Mr Musisi explains the implications of the court ruling.
He said: "The Attorney General appealed to the Supreme Court in the case of Mr Kabaziguruka and the Supreme Court gave a stay meaning that it allowed the General Court Martial to continue trying civilians until the Supreme Court decides. The Supreme Court has not given a final pronouncement on the Attorney General’s appeal.”
In December 2022, the Constitutional Court delivered another judgement in a case filed by a retired UPDF Captain Amon Byarugaba and 100 others against the Attorney General and in a majority decision of three to two, the justices held that under the 1995 Constitution, it is only civilian courts of judicature dressed with the jurisdiction.
Critics accuse the General Court Martial of being akin to a kangaroo court, which does not adhere to the rigorous rules of evidence and criminal procedure, and where judges may act to please their puppet masters.
But the army said the General Court Martial is an impartial court that seeks to deal with hardcore criminals who threaten the security of the country by accessing arms, which is a monopoly of the UPDF.
Brig. Felix Kulayigye who is the spokesperson of the Defence ministry and UPDF, declined to comment on a matter because it is “pending determination in the Supreme Court”.
Ms Lutaaya and her 31 co-accused are a diverse cast that includes 66-year-old Siraji Mudebo, a herbalist from Mbale and Ronald Kijambo,20, of Bweyogerere.
In their absence, their families have struggled to pick up the pieces as Ms Nambi reveals.
She said: “So, I tell people, especially those women like me, that we should act as if these children are dead and we look after their children. Those who will be freed will assume their responsibilities but we should not lament.
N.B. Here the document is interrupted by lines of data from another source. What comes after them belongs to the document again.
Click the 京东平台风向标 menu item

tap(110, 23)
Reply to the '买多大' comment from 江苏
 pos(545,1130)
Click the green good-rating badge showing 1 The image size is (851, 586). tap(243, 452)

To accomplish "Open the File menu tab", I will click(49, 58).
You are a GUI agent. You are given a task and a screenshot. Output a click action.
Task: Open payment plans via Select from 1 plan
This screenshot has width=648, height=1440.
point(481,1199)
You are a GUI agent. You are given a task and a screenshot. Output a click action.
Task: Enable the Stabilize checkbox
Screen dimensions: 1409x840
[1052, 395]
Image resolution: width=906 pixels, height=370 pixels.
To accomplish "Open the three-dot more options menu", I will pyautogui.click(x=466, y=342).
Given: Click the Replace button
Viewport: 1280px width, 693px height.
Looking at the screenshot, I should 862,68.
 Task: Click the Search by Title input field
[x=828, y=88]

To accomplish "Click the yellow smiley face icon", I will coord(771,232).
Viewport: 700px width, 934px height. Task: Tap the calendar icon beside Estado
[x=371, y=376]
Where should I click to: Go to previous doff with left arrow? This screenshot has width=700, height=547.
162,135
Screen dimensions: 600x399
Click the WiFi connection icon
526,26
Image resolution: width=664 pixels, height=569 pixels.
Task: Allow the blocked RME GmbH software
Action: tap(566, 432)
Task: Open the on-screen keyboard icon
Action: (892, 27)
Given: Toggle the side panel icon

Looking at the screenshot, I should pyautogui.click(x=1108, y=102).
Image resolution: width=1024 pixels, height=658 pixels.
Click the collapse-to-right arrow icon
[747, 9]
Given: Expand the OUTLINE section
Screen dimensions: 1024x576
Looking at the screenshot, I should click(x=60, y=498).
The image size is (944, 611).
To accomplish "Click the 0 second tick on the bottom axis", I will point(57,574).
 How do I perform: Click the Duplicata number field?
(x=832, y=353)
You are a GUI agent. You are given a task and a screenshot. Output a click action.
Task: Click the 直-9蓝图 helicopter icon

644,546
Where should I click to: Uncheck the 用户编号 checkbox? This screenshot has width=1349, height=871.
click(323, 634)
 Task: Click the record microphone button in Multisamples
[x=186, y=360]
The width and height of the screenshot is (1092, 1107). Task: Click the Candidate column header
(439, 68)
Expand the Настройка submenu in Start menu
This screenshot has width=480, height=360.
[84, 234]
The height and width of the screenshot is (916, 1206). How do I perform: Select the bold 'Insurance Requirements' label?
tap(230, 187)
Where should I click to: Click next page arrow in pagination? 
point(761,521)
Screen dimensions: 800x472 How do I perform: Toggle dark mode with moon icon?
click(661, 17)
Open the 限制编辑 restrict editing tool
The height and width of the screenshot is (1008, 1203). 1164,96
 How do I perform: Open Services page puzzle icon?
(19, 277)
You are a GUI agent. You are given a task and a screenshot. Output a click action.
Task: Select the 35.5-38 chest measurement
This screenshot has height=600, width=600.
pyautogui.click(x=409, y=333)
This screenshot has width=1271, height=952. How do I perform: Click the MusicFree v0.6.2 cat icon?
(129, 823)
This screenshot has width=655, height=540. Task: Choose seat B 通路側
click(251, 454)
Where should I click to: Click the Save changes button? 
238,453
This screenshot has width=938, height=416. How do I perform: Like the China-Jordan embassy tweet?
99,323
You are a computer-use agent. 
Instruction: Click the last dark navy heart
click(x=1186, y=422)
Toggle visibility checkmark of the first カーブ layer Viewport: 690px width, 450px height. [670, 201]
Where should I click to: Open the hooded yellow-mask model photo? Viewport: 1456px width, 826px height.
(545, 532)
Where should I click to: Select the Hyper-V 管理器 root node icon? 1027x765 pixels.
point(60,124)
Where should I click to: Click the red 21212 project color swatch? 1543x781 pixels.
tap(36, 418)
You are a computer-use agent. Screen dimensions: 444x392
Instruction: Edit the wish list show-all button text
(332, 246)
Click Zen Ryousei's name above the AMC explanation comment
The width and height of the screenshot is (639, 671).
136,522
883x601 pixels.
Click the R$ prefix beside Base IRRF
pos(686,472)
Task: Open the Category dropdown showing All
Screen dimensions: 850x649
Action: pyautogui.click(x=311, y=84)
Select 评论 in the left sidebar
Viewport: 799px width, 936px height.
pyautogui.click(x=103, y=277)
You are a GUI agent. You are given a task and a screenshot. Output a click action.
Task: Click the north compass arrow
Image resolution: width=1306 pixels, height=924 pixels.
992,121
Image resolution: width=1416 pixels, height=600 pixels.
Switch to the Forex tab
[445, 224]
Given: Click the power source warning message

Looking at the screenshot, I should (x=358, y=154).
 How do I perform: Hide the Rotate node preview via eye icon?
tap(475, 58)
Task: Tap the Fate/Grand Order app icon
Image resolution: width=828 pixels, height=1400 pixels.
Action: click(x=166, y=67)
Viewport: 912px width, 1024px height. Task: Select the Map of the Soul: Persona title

Where will our help come from?”
Ms Justine Nakabugo, 61, mother of 38-year-old Abdullah Kintu, said her son was arrested in May 2021 on the day President Museveni was sworn in for a fresh five-year term.
“Kintu was selling pineapples in Bweyogerere market and was arrested with eight others. He has three children. I am looking after one of them with what I make from selling charcoal at a stall. With the other two, NUP helps us with school fees and a few other things,” Ms Nakabugo revealed.
Ms Mutesi Kisakye, the mother of Musa Kagoma, 25, who was also arrested in May 2021, has also narrated the ordeal she has gone through for the last two years after her son was jailed.
“My son has three young children. They all live with me yet I have no job. Musa was a boda boda rider but the motorcycle was also confiscated,” Ms Kisakye said.
Life is precarious for Ms Nambi who lives in a two-roomed house with Ms Lutaaya’s son. The walls caved in recently but luckily no one was hurt and she has just rebuilt them with the help of funds from NUP Opposition party, which also donated building materials. She continues to care for Ms Lutaaya’s seven-year-old son who has struggled to come to terms with his mother’s incarceration.
She took the child to meet his mother in prison. “It was an emotional reunion between mother and son. I think Jeremiah [Ms Lutaaya’s son] expected to be left behind with his mother but when I told him it was time to leave, he protested.”
In Ms Nambi’s view, her niece has been punished enough.
“She has been detained too long. Three years! It is too cruel a punishment," she said.
The public outcry for Ms Lutaaya and hundreds of other civilians who are being tried in the General Court Martial, calls for a speedy and fair trial. This appears untenable as the Supreme Court is yet to commence the hearing of the appeal in the Kabaziguruka case, a concern human rights exponents fear it may result in a miscarriage of justice.